Dataset excerpts

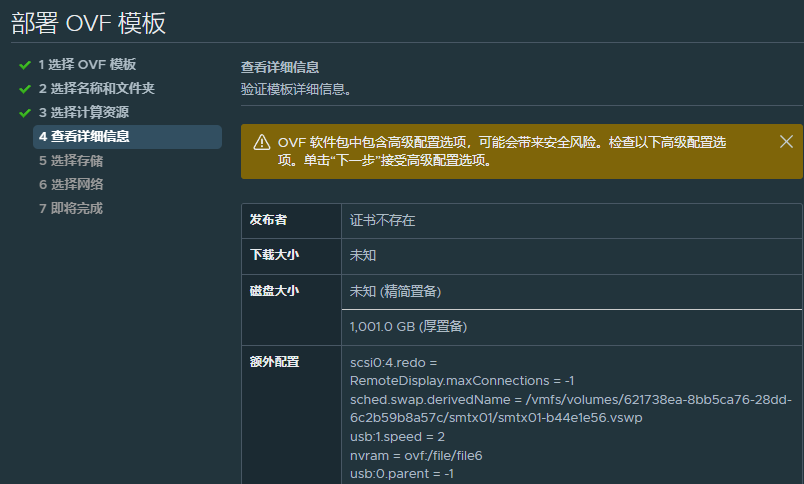Open step 5 选择存储

click(x=71, y=160)
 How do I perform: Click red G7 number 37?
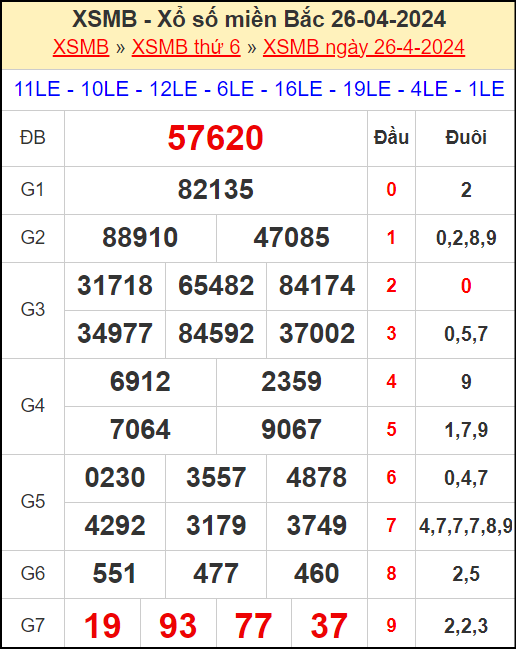pyautogui.click(x=329, y=625)
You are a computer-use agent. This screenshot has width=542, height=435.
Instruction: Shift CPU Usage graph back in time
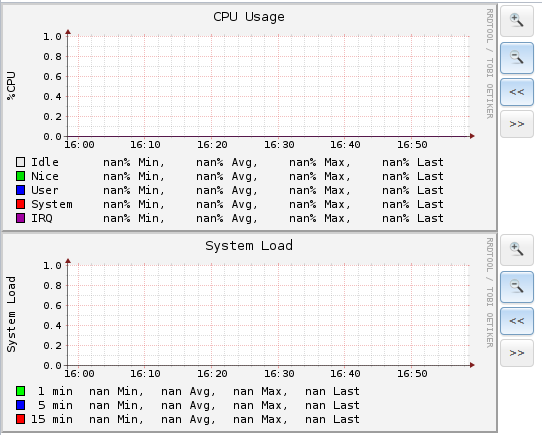[517, 92]
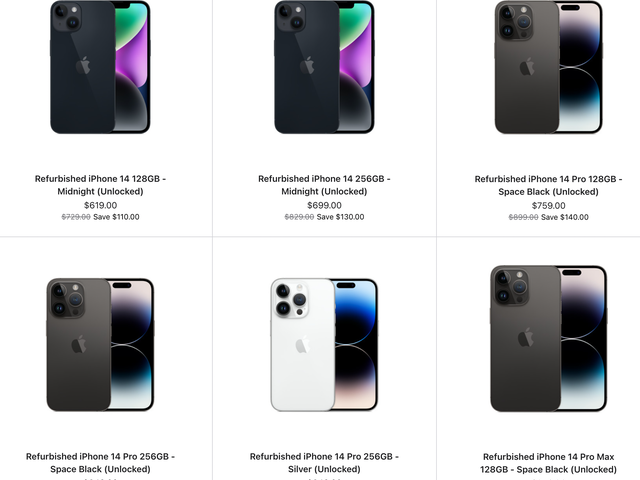The height and width of the screenshot is (480, 640).
Task: Open the iPhone 14 256GB Midnight product image
Action: click(324, 67)
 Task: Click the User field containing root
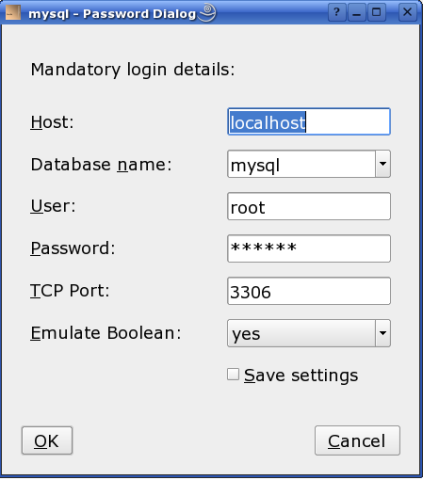tap(309, 206)
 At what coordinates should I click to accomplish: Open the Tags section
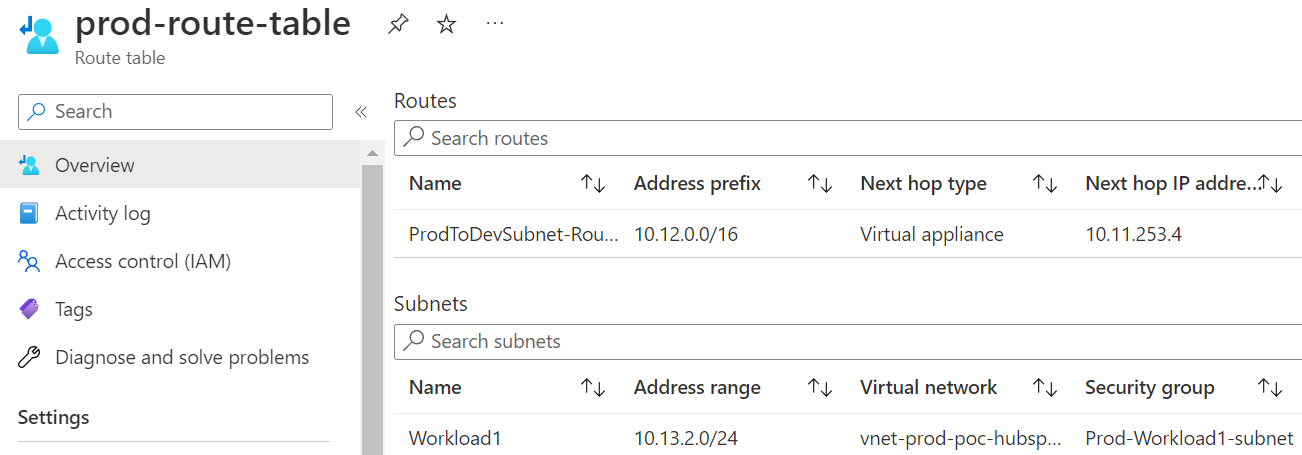(73, 309)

▶ Task goal
An exact copy of the lines from the one with "How do I perform: Click red G7 number 37?" through the end of the records: produce that and nothing more, leaving out the pictures.

▶ Exercise result
 How do I perform: Click red G7 number 37?
pyautogui.click(x=329, y=625)
You are a computer-use agent. This screenshot has width=542, height=435.
Instruction: Shift CPU Usage graph back in time
[517, 92]
The height and width of the screenshot is (480, 640).
Task: Open the iPhone 14 256GB Midnight product image
Action: click(324, 67)
 Task: Click the User field containing root
tap(309, 206)
 At what coordinates should I click to accomplish: Open the Tags section
(73, 309)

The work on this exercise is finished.